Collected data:
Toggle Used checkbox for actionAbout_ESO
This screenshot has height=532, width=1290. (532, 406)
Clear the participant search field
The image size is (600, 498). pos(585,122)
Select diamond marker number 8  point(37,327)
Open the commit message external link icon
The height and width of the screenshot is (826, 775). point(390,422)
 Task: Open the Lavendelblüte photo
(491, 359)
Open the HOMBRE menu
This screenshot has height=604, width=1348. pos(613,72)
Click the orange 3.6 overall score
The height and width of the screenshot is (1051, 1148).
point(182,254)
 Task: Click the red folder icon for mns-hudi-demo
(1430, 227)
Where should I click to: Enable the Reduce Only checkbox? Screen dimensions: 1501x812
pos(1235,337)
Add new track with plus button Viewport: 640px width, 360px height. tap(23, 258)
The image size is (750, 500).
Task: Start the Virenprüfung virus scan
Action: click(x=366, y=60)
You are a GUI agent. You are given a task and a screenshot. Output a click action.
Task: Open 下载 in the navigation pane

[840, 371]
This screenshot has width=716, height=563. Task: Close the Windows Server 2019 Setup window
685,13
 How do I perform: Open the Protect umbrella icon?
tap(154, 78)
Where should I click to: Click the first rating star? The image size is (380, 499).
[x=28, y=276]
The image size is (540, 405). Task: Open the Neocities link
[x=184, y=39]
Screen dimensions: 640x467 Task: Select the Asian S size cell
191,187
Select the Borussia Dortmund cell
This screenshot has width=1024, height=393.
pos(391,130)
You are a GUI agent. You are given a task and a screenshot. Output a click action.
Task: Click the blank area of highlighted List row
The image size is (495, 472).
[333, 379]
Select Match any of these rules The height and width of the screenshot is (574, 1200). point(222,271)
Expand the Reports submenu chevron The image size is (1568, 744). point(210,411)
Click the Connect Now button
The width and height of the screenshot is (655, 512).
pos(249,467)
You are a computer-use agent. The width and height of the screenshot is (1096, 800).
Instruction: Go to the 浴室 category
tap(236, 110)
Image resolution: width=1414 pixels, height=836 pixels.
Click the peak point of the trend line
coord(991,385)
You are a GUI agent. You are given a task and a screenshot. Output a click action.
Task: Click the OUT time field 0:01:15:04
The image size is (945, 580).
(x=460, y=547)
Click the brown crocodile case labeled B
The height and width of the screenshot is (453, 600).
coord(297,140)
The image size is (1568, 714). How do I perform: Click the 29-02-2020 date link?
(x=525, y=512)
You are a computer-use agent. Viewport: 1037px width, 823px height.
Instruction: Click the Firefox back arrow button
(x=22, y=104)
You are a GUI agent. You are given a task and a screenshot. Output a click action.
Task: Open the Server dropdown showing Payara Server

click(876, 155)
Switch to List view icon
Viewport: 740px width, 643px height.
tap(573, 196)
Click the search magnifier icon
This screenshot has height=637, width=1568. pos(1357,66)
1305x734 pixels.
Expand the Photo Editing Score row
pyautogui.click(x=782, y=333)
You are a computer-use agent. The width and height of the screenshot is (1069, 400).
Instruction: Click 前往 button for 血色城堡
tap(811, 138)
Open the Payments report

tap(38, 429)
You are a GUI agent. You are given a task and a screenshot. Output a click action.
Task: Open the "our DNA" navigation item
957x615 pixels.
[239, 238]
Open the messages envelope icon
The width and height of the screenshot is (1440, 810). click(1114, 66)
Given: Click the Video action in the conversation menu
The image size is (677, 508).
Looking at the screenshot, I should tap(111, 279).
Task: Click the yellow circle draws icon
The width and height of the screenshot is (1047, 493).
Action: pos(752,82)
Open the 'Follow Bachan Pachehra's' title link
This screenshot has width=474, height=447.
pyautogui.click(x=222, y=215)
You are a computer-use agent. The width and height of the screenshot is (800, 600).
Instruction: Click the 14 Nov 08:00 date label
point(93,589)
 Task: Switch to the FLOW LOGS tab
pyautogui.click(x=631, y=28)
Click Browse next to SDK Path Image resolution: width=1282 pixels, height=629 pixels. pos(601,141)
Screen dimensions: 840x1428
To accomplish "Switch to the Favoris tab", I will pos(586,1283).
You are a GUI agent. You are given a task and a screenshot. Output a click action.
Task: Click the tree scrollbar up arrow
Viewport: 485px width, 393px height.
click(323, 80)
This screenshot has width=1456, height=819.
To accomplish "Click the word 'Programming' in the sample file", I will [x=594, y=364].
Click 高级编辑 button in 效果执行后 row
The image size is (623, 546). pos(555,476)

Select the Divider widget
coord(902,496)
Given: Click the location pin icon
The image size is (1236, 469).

Problem to work on: Can you quote exactly the lines from the one containing "Given: Click the location pin icon" through the last line of the records above, and nothing else?

Answer box:
Given: Click the location pin icon
The image size is (1236, 469).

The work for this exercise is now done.